EXERCISE DESCRIPTION
Your answer should be the full data, transcribed exactly, with no pictures in it.

INPUT DATA
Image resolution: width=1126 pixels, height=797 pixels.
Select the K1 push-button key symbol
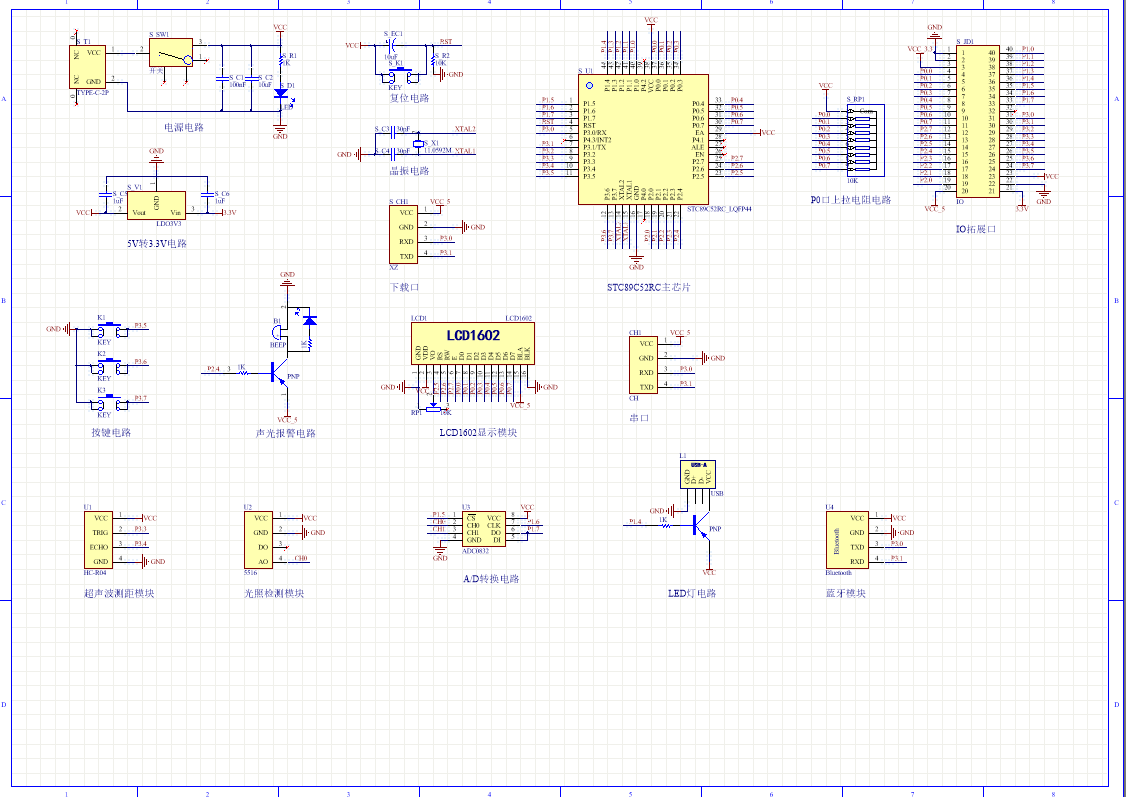click(104, 328)
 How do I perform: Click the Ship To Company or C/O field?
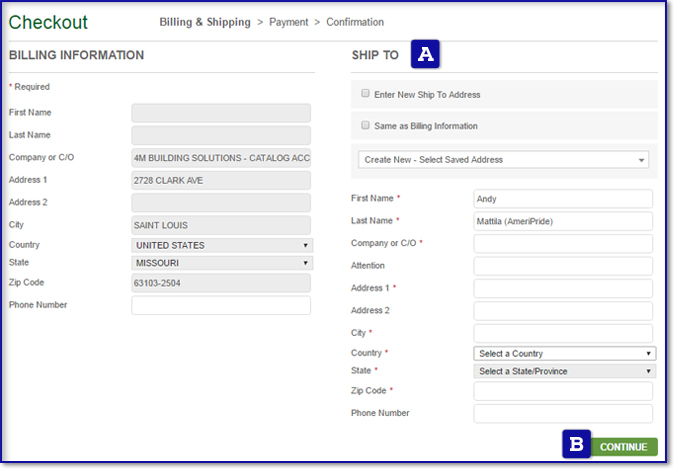coord(563,243)
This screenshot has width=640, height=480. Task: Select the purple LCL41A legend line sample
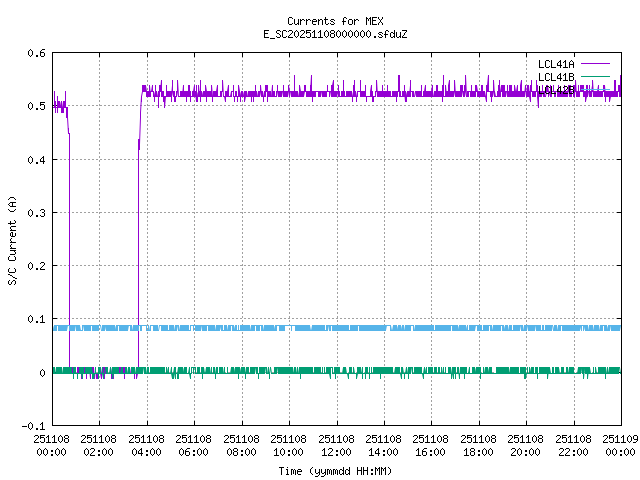[594, 64]
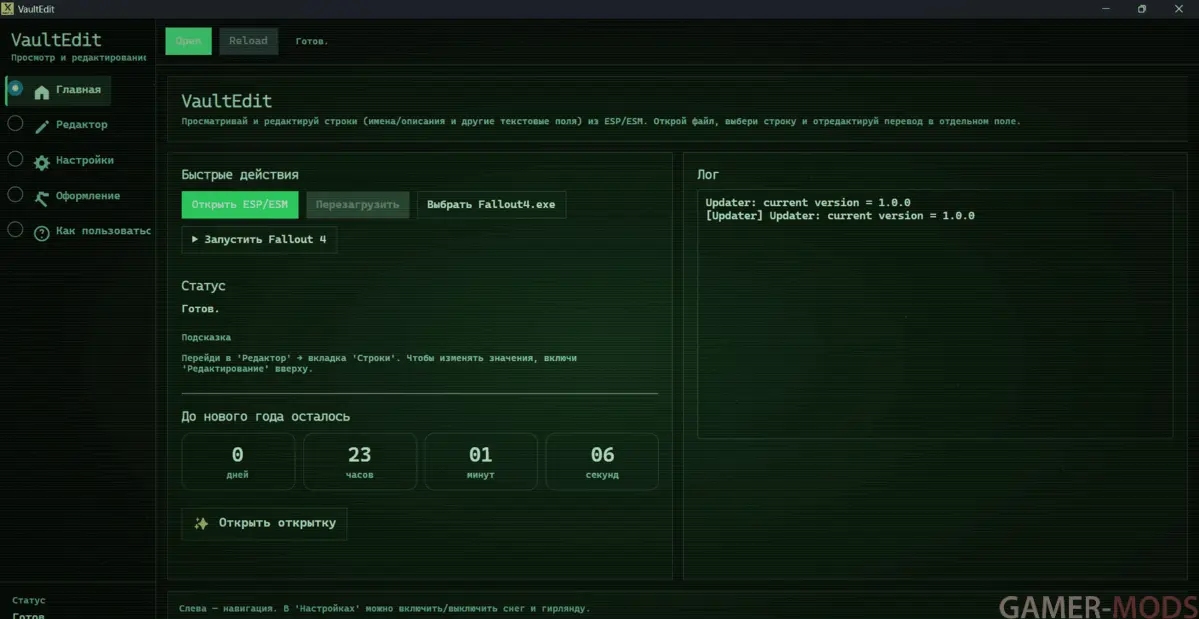Click the hammer icon beside Оформление
The width and height of the screenshot is (1199, 619).
pyautogui.click(x=42, y=198)
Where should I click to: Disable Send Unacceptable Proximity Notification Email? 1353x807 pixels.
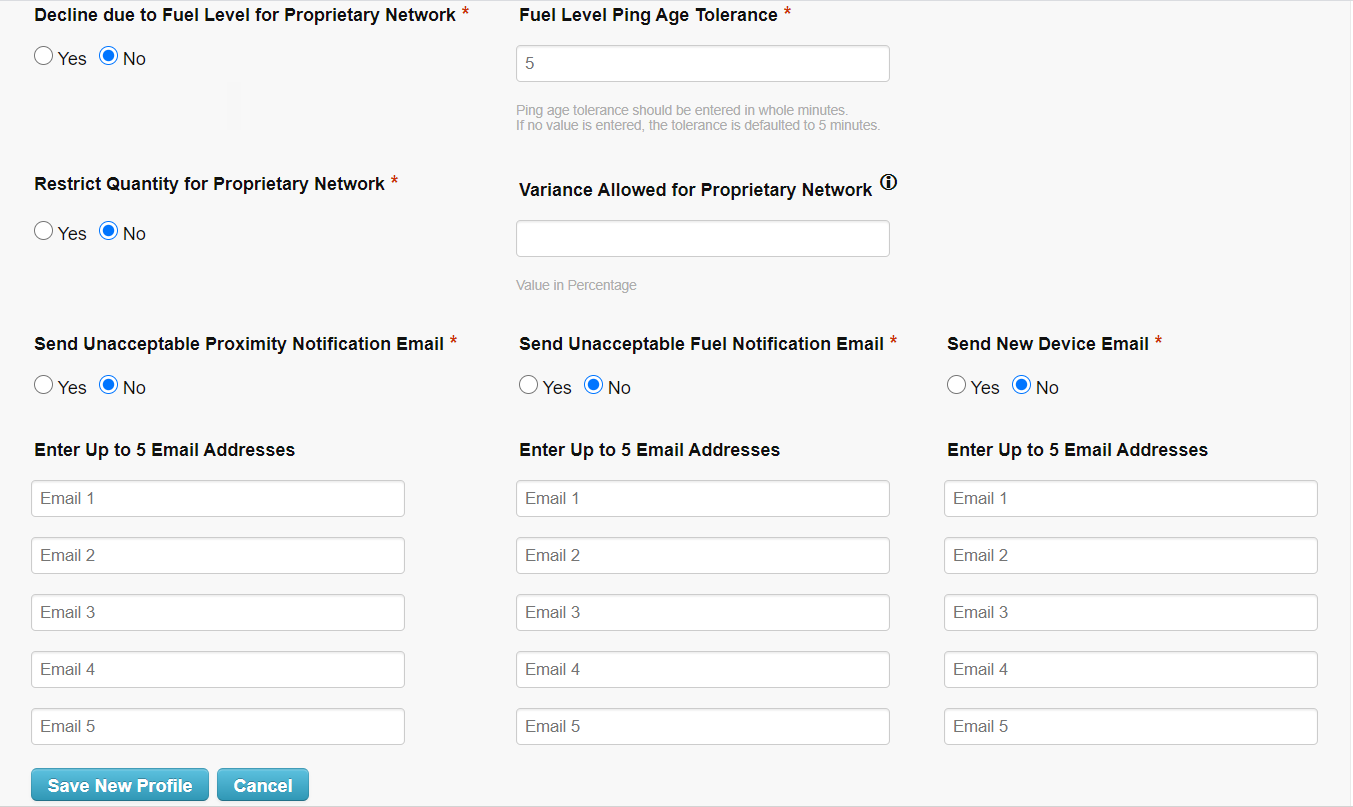108,384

RESPONSE
Image resolution: width=1126 pixels, height=797 pixels.
Select the K1 push-button key symbol
click(104, 328)
 How do I perform: Click the Ship To Company or C/O field?
coord(563,243)
This screenshot has width=640, height=480. Task: Select the purple LCL41A legend line sample
[594, 64]
Click the hammer icon beside Оформление
The width and height of the screenshot is (1199, 619).
pyautogui.click(x=42, y=198)
Where should I click to: Disable Send Unacceptable Proximity Notification Email? 1353x807 pixels.
108,384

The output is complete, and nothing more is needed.